Work request — Which lines in the material below contain the word "will"? Copy each of them.

==== Records to process ====

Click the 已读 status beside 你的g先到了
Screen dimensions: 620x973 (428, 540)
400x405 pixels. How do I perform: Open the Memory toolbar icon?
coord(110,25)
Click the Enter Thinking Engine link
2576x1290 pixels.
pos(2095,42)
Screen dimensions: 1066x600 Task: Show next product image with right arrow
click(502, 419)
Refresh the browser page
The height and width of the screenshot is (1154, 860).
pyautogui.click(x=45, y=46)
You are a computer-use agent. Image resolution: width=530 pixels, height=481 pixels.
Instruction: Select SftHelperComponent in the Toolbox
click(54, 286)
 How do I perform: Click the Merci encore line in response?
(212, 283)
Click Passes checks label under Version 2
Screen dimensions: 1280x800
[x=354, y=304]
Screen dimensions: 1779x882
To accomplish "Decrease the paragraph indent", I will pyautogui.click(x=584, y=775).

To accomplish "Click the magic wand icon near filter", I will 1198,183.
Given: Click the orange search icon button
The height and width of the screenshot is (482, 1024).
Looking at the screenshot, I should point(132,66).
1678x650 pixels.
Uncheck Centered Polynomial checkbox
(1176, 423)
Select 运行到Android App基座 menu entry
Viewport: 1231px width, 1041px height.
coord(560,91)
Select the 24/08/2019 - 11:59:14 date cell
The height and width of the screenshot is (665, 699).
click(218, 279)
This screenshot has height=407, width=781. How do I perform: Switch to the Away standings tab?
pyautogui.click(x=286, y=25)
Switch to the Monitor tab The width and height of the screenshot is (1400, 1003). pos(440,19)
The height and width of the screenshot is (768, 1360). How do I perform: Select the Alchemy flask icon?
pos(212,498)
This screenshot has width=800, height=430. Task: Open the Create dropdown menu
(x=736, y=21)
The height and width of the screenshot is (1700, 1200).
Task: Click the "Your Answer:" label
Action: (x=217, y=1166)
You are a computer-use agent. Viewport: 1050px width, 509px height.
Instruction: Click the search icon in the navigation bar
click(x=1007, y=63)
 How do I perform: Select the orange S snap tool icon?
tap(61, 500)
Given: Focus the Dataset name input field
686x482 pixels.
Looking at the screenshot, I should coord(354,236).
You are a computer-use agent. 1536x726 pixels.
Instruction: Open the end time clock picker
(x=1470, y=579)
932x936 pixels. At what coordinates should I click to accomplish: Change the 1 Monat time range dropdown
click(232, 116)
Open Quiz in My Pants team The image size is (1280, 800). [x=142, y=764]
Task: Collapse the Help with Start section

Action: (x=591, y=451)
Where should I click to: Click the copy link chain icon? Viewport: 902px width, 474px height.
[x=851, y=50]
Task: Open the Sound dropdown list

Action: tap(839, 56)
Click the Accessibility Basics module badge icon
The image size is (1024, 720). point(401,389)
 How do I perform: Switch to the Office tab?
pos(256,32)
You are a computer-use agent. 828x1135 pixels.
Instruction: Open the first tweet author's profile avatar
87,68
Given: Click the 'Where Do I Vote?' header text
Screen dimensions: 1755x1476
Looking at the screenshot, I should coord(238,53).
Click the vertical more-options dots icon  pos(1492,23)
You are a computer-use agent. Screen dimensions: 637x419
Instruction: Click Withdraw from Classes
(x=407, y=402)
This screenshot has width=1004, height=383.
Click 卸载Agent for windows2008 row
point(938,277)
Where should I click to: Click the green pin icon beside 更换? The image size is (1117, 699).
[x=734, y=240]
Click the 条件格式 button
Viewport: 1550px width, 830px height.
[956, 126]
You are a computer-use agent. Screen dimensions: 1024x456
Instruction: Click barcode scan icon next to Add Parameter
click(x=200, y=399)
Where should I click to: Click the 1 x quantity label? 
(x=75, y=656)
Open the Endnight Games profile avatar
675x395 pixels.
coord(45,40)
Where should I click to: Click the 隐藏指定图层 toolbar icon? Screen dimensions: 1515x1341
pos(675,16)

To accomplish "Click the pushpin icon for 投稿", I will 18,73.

====

Written reply —
To accomplish "Decrease the paragraph indent", I will pyautogui.click(x=584, y=775).
To accomplish "Click the magic wand icon near filter", I will 1198,183.
To accomplish "Click the pushpin icon for 投稿", I will 18,73.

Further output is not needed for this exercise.